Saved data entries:

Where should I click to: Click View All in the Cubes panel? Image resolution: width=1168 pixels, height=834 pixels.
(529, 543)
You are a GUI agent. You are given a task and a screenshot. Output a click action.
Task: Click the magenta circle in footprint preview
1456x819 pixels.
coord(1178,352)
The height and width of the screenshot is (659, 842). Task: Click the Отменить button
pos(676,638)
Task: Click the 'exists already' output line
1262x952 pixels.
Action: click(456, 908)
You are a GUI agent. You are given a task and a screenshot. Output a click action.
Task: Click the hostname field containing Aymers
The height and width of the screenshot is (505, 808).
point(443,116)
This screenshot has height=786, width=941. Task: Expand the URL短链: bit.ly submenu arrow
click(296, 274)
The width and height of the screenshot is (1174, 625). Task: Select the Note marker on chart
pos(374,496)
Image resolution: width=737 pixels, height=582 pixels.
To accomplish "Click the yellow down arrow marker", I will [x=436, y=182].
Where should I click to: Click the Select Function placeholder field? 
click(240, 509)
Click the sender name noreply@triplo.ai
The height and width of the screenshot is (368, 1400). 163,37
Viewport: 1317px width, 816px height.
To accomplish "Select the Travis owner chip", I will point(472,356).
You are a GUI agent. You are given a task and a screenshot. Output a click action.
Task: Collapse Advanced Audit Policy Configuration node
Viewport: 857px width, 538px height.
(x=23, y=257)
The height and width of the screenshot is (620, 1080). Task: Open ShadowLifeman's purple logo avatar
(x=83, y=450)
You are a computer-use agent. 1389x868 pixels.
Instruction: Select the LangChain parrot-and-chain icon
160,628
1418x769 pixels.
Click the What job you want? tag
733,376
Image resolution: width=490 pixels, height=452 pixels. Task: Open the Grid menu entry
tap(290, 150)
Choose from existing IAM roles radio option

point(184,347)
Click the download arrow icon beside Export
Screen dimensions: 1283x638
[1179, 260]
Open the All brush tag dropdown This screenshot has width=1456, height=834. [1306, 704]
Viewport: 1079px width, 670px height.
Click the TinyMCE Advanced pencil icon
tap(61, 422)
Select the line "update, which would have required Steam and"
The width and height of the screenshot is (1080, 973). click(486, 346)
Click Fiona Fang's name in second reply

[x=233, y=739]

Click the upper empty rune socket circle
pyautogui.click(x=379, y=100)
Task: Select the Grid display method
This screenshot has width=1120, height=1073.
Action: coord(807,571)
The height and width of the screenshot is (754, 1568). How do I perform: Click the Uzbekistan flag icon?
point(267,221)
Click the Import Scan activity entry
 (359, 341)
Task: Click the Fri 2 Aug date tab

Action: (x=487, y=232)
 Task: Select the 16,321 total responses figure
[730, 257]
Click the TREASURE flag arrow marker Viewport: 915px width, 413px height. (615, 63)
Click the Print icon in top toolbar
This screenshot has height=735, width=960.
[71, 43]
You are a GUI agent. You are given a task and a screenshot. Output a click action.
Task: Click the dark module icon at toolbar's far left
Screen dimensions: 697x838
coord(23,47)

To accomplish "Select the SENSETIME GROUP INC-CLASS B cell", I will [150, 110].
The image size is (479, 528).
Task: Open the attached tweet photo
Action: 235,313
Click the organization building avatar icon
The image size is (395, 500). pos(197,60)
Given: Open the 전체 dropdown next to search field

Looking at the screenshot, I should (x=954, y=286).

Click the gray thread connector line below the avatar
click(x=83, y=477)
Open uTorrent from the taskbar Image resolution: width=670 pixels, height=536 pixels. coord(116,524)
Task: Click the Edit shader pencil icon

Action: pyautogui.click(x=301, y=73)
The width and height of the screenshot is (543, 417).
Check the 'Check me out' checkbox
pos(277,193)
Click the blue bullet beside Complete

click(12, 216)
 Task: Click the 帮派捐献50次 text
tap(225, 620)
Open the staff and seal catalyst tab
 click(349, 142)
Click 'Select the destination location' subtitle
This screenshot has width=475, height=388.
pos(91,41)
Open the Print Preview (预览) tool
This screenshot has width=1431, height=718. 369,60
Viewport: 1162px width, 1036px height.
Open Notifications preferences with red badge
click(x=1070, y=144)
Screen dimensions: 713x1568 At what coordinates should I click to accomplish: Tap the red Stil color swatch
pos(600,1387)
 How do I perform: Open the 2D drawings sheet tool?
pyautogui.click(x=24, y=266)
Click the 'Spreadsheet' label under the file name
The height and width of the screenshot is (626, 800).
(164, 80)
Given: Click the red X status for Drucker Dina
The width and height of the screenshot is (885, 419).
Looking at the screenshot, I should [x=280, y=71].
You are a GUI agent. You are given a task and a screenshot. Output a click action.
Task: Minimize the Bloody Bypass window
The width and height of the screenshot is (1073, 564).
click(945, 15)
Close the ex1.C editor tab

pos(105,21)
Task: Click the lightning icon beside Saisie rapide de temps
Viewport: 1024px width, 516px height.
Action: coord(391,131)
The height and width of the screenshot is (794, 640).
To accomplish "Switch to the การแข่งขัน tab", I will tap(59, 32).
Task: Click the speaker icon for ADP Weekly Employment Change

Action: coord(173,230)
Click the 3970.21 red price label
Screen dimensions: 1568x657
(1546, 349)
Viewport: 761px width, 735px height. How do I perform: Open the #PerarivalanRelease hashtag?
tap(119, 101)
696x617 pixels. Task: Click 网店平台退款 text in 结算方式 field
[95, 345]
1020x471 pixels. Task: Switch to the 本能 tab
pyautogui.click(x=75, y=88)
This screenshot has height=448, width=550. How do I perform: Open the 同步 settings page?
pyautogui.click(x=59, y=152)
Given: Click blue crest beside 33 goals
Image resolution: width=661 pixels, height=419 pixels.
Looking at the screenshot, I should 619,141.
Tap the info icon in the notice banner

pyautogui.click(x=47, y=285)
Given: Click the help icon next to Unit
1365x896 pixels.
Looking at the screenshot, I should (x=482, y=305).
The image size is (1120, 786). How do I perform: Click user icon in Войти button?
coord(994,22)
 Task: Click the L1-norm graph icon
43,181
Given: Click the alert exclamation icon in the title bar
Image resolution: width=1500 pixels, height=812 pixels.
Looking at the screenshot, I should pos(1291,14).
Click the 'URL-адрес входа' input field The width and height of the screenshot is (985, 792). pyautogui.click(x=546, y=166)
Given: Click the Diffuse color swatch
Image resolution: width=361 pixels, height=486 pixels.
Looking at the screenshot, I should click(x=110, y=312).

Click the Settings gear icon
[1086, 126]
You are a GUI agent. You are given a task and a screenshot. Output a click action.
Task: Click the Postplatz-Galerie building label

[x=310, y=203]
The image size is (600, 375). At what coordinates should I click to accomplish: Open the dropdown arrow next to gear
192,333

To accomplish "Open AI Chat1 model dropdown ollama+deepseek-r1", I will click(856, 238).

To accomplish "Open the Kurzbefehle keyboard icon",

# Your objective:
Write the complete data out, exactly as above.

# Exercise answer:
Where should I click to: Click View All in the Cubes panel? Image resolution: width=1168 pixels, height=834 pixels.
(529, 543)
You are a GUI agent. You are given a task and a screenshot. Output a click action.
Task: Click the magenta circle in footprint preview
1456x819 pixels.
coord(1178,352)
The height and width of the screenshot is (659, 842). Task: Click the Отменить button
pos(676,638)
Task: Click the 'exists already' output line
1262x952 pixels.
Action: click(456, 908)
You are a GUI agent. You are given a task and a screenshot. Output a click action.
Task: Click the hostname field containing Aymers
The height and width of the screenshot is (505, 808).
point(443,116)
This screenshot has height=786, width=941. Task: Expand the URL短链: bit.ly submenu arrow
click(296, 274)
The width and height of the screenshot is (1174, 625). Task: Select the Note marker on chart
pos(374,496)
Image resolution: width=737 pixels, height=582 pixels.
To accomplish "Click the yellow down arrow marker", I will [x=436, y=182].
Where should I click to: Click the Select Function placeholder field? 
click(240, 509)
Click the sender name noreply@triplo.ai
The height and width of the screenshot is (368, 1400). 163,37
Viewport: 1317px width, 816px height.
To accomplish "Select the Travis owner chip", I will point(472,356).
You are a GUI agent. You are given a task and a screenshot. Output a click action.
Task: Collapse Advanced Audit Policy Configuration node
Viewport: 857px width, 538px height.
(x=23, y=257)
The height and width of the screenshot is (620, 1080). Task: Open ShadowLifeman's purple logo avatar
(x=83, y=450)
You are a computer-use agent. 1389x868 pixels.
Instruction: Select the LangChain parrot-and-chain icon
160,628
1418x769 pixels.
Click the What job you want? tag
733,376
Image resolution: width=490 pixels, height=452 pixels. Task: Open the Grid menu entry
tap(290, 150)
Choose from existing IAM roles radio option

point(184,347)
Click the download arrow icon beside Export
Screen dimensions: 1283x638
[1179, 260]
Open the All brush tag dropdown This screenshot has width=1456, height=834. [1306, 704]
Viewport: 1079px width, 670px height.
Click the TinyMCE Advanced pencil icon
tap(61, 422)
Select the line "update, which would have required Steam and"
The width and height of the screenshot is (1080, 973). click(486, 346)
Click Fiona Fang's name in second reply

[x=233, y=739]

Click the upper empty rune socket circle
pyautogui.click(x=379, y=100)
Task: Select the Grid display method
This screenshot has width=1120, height=1073.
Action: coord(807,571)
The height and width of the screenshot is (754, 1568). How do I perform: Click the Uzbekistan flag icon?
point(267,221)
Click the Import Scan activity entry
 (359, 341)
Task: Click the Fri 2 Aug date tab

Action: (x=487, y=232)
 Task: Select the 16,321 total responses figure
[730, 257]
Click the TREASURE flag arrow marker Viewport: 915px width, 413px height. (615, 63)
Click the Print icon in top toolbar
This screenshot has height=735, width=960.
[71, 43]
You are a GUI agent. You are given a task and a screenshot. Output a click action.
Task: Click the dark module icon at toolbar's far left
Screen dimensions: 697x838
coord(23,47)

To accomplish "Select the SENSETIME GROUP INC-CLASS B cell", I will [150, 110].
The image size is (479, 528).
Task: Open the attached tweet photo
Action: 235,313
Click the organization building avatar icon
The image size is (395, 500). pos(197,60)
Given: Open the 전체 dropdown next to search field

Looking at the screenshot, I should (x=954, y=286).

Click the gray thread connector line below the avatar
click(x=83, y=477)
Open uTorrent from the taskbar Image resolution: width=670 pixels, height=536 pixels. coord(116,524)
Task: Click the Edit shader pencil icon

Action: pyautogui.click(x=301, y=73)
The width and height of the screenshot is (543, 417).
Check the 'Check me out' checkbox
pos(277,193)
Click the blue bullet beside Complete

click(12, 216)
 Task: Click the 帮派捐献50次 text
tap(225, 620)
Open the staff and seal catalyst tab
 click(349, 142)
Click 'Select the destination location' subtitle
This screenshot has width=475, height=388.
pos(91,41)
Open the Print Preview (预览) tool
This screenshot has width=1431, height=718. 369,60
Viewport: 1162px width, 1036px height.
Open Notifications preferences with red badge
click(x=1070, y=144)
Screen dimensions: 713x1568 At what coordinates should I click to accomplish: Tap the red Stil color swatch
pos(600,1387)
 How do I perform: Open the 2D drawings sheet tool?
pyautogui.click(x=24, y=266)
Click the 'Spreadsheet' label under the file name
The height and width of the screenshot is (626, 800).
(164, 80)
Given: Click the red X status for Drucker Dina
The width and height of the screenshot is (885, 419).
Looking at the screenshot, I should [x=280, y=71].
You are a GUI agent. You are given a task and a screenshot. Output a click action.
Task: Minimize the Bloody Bypass window
The width and height of the screenshot is (1073, 564).
click(945, 15)
Close the ex1.C editor tab

pos(105,21)
Task: Click the lightning icon beside Saisie rapide de temps
Viewport: 1024px width, 516px height.
Action: coord(391,131)
The height and width of the screenshot is (794, 640).
To accomplish "Switch to the การแข่งขัน tab", I will tap(59, 32).
Task: Click the speaker icon for ADP Weekly Employment Change

Action: coord(173,230)
Click the 3970.21 red price label
Screen dimensions: 1568x657
(1546, 349)
Viewport: 761px width, 735px height. How do I perform: Open the #PerarivalanRelease hashtag?
tap(119, 101)
696x617 pixels. Task: Click 网店平台退款 text in 结算方式 field
[95, 345]
1020x471 pixels. Task: Switch to the 本能 tab
pyautogui.click(x=75, y=88)
This screenshot has height=448, width=550. How do I perform: Open the 同步 settings page?
pyautogui.click(x=59, y=152)
Given: Click blue crest beside 33 goals
Image resolution: width=661 pixels, height=419 pixels.
Looking at the screenshot, I should 619,141.
Tap the info icon in the notice banner

pyautogui.click(x=47, y=285)
Given: Click the help icon next to Unit
1365x896 pixels.
Looking at the screenshot, I should (x=482, y=305).
The image size is (1120, 786). How do I perform: Click user icon in Войти button?
coord(994,22)
 Task: Click the L1-norm graph icon
43,181
Given: Click the alert exclamation icon in the title bar
Image resolution: width=1500 pixels, height=812 pixels.
Looking at the screenshot, I should pos(1291,14).
Click the 'URL-адрес входа' input field The width and height of the screenshot is (985, 792). pyautogui.click(x=546, y=166)
Given: Click the Diffuse color swatch
Image resolution: width=361 pixels, height=486 pixels.
Looking at the screenshot, I should click(x=110, y=312).

Click the Settings gear icon
[1086, 126]
You are a GUI agent. You are given a task and a screenshot. Output a click action.
Task: Click the Postplatz-Galerie building label

[x=310, y=203]
The image size is (600, 375). At what coordinates should I click to accomplish: Open the dropdown arrow next to gear
192,333

To accomplish "Open AI Chat1 model dropdown ollama+deepseek-r1", I will click(856, 238).

To accomplish "Open the Kurzbefehle keyboard icon",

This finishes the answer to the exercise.